La macchina che ti fa diventare un altro

Vi ricordate quel film di Spike Jonze, Essere John Malkovich, in cui in un modo abbastanza delirante John Cusack, Catherine Keener e Cameron Diaz entravano nel corpo di John Malkovich, vivevano la sua vita, sentivano quello che lui sentiva… Be’, adesso BeAnotherLab ci mette tutto questo a portata di mano, o, per essere più precisi, di sensazione.

Si tratta di The Machine to Be Another, la macchina per essere un altro. Nel 2016 siamo già nel territorio del futuro e della fantascienza.

La macchina è in realtà un modello di ricerca artistica rivolto alle relazioni di identità, soggettività ed empatia, e funziona come un’estensione virtuale del corpo. Attraverso una performance si interagisce con un determinato momento della vita di un’altra persona: ci vedremo nel corpo di questo individuo, vedremo la realtà come lui la vede e ascolteremo i suoi pensieri.

In due spazi identici si collocano due persone con occhiali e auricolari. In uno, un attore –o una persona del pubblico, o un altro protagonista– si muove nello spazio e ci parla di quello che desidera trasmetterci. Nello spazio annesso seguiremo i movimenti dell’“attore” e potremo ricevere, e quindi “sentire” quello che l’altra persona sta vivendo. Il nostro punto di vista non sarà più il nostro punto di vista.
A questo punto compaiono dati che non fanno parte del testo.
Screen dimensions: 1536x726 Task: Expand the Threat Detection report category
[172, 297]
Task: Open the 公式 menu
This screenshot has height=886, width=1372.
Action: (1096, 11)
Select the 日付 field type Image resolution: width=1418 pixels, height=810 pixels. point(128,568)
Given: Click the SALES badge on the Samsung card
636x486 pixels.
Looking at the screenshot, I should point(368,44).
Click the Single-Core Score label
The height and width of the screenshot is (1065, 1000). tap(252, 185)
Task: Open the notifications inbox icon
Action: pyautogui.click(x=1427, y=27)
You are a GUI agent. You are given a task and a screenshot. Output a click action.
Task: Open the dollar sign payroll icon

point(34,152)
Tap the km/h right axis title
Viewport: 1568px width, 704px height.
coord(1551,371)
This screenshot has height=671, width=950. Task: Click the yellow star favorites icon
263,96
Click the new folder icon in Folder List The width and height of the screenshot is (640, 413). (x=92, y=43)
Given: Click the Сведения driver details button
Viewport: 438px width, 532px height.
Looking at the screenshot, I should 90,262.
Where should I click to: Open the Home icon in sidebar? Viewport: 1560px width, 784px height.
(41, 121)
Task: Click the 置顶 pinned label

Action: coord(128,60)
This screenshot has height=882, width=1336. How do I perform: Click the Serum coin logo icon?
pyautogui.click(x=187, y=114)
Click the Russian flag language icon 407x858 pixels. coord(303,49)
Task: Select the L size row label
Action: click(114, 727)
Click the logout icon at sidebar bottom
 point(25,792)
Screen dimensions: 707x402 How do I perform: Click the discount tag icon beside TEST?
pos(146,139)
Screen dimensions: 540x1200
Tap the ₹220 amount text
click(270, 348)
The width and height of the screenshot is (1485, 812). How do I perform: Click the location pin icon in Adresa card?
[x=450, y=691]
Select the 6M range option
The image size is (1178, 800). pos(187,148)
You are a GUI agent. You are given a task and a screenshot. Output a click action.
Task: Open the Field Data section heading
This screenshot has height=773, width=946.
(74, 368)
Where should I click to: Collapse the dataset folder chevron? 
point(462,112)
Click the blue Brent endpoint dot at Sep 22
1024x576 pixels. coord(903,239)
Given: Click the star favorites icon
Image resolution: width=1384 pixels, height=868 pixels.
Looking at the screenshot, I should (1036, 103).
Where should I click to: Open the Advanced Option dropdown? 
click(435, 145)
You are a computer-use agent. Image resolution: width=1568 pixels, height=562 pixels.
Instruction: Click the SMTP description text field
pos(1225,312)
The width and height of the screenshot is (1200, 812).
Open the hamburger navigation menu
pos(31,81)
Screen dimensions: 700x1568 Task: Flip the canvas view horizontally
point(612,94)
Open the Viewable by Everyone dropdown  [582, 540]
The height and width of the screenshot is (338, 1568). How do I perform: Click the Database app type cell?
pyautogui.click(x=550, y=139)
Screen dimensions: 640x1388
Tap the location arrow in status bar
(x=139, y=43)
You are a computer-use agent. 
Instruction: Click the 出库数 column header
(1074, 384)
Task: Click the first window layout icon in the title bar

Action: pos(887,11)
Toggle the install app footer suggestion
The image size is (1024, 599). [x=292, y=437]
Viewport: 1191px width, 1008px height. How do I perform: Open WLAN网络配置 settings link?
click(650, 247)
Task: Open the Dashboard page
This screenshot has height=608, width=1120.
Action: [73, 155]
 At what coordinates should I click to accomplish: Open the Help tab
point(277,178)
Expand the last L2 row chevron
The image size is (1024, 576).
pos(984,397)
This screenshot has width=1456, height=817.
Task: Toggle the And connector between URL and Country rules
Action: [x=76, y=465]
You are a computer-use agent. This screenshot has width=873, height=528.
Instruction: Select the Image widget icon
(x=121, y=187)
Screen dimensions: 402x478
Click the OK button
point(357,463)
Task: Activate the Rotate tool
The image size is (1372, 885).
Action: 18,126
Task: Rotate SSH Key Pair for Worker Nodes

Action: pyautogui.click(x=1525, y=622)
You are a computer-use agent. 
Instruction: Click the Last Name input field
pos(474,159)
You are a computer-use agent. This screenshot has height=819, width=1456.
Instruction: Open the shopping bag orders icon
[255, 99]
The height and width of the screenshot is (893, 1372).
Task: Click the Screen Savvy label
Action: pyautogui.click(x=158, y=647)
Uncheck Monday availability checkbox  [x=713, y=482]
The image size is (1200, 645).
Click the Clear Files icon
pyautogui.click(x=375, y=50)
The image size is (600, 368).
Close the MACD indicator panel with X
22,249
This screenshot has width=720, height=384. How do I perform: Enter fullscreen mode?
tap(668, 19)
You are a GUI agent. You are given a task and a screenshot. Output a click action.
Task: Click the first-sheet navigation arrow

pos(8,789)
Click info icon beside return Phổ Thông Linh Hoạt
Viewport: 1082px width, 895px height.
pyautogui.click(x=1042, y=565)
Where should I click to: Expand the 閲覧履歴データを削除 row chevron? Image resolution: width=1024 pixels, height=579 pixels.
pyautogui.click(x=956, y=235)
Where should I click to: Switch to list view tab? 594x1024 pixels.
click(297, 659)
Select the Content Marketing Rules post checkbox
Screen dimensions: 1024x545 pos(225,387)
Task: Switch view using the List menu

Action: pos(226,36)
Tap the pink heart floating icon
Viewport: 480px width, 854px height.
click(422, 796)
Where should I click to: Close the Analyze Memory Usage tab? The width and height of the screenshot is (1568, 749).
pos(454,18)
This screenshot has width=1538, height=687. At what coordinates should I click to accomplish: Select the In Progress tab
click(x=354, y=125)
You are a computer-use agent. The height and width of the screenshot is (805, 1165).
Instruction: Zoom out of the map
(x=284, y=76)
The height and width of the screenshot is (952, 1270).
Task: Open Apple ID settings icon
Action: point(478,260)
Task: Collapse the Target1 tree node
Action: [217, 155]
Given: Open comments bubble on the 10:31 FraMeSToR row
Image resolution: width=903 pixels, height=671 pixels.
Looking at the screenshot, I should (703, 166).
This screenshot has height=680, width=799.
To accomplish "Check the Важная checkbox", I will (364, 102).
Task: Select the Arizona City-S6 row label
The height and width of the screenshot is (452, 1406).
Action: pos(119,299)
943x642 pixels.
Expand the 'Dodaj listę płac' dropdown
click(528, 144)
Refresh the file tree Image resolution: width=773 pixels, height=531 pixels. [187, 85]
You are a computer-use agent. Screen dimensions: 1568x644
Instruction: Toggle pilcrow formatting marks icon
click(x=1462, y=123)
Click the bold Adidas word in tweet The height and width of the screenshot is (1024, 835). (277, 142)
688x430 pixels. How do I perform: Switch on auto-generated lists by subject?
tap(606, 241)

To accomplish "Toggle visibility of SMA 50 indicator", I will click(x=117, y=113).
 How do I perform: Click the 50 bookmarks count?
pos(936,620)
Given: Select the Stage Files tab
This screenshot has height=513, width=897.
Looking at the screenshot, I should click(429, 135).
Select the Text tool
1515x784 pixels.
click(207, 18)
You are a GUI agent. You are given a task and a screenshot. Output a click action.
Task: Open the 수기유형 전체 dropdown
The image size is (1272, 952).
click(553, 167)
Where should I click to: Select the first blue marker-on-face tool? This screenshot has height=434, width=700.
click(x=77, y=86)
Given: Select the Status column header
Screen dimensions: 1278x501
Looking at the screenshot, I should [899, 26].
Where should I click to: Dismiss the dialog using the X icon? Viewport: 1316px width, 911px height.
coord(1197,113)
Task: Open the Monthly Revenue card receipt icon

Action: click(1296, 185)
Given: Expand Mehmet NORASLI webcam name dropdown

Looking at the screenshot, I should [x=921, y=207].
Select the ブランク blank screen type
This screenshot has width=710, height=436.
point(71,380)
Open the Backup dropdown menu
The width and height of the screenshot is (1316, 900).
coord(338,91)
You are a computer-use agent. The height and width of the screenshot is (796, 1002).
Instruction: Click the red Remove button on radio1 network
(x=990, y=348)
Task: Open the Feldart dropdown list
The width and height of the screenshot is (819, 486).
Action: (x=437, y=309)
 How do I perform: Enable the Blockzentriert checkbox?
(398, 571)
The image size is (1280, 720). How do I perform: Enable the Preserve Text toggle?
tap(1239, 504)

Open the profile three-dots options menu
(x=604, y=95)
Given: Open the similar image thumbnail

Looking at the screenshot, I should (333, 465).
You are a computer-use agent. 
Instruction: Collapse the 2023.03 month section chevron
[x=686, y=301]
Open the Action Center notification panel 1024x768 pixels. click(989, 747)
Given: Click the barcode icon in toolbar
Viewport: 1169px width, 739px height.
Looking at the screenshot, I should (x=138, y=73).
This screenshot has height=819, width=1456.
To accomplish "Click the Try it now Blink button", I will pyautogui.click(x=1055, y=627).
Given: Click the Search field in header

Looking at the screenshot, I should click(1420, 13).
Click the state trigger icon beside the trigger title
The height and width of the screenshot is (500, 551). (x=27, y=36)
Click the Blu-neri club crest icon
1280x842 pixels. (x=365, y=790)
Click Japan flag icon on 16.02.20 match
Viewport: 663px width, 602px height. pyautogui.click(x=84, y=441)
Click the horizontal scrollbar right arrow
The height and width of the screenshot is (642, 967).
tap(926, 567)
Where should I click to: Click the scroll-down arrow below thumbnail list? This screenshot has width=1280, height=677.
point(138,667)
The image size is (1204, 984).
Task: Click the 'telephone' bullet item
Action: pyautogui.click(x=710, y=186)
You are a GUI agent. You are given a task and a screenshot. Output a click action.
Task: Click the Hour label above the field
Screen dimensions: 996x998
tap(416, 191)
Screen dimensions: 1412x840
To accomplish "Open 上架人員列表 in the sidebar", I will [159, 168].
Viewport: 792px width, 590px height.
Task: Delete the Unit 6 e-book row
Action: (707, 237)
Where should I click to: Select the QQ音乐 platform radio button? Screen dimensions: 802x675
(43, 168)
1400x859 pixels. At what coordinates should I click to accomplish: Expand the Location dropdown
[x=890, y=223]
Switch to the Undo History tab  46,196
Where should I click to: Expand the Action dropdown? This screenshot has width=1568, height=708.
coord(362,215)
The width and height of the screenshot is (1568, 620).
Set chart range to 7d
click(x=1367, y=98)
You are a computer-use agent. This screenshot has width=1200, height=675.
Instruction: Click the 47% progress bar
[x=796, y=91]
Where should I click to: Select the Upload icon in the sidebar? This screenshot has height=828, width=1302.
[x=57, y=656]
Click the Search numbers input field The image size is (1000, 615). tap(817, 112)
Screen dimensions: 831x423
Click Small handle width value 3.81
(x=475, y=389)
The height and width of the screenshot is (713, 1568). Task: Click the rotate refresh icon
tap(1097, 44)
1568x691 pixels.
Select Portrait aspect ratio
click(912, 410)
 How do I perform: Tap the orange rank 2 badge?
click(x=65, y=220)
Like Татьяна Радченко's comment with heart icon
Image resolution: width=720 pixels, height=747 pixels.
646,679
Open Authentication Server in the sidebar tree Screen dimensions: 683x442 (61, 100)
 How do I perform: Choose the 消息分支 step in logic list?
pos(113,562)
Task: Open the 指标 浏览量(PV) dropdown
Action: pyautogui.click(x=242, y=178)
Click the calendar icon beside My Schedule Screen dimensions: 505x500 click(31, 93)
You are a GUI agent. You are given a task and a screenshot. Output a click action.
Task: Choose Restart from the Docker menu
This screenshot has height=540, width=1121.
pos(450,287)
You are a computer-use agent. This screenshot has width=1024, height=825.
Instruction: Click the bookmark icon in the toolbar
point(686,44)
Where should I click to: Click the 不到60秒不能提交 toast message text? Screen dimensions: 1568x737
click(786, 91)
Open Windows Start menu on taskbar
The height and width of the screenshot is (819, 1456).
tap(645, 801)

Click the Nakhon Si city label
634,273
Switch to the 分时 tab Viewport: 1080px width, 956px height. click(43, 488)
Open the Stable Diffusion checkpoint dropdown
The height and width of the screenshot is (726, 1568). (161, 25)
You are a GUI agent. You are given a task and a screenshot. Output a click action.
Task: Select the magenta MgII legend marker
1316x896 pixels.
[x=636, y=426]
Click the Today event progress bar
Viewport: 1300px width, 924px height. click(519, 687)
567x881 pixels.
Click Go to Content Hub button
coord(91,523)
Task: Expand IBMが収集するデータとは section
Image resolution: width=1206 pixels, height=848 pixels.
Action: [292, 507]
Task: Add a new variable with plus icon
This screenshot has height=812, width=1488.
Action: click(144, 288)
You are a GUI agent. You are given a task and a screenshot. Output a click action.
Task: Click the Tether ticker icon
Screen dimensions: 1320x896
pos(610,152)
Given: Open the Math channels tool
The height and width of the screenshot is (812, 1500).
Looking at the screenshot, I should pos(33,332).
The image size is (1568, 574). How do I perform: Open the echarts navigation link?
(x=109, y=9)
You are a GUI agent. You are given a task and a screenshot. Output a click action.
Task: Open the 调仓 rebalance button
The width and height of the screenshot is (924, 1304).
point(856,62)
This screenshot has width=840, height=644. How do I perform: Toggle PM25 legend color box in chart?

Per i suoi creatori, La Macchina agisce come strumento per avvicinare le persone aiutandole a mettersi nei panni degli altri, riuscendo ad avvicinare persone di diversi contesti sociali, culturali e ideologici. L’esperimento artistico sta già facendo il giro di molti musei del pianeta, quindi se ne hai la possibilità non perderti l’opportunità di essere un altro… che tu sia stanco di essere sempre te stesso oppure no.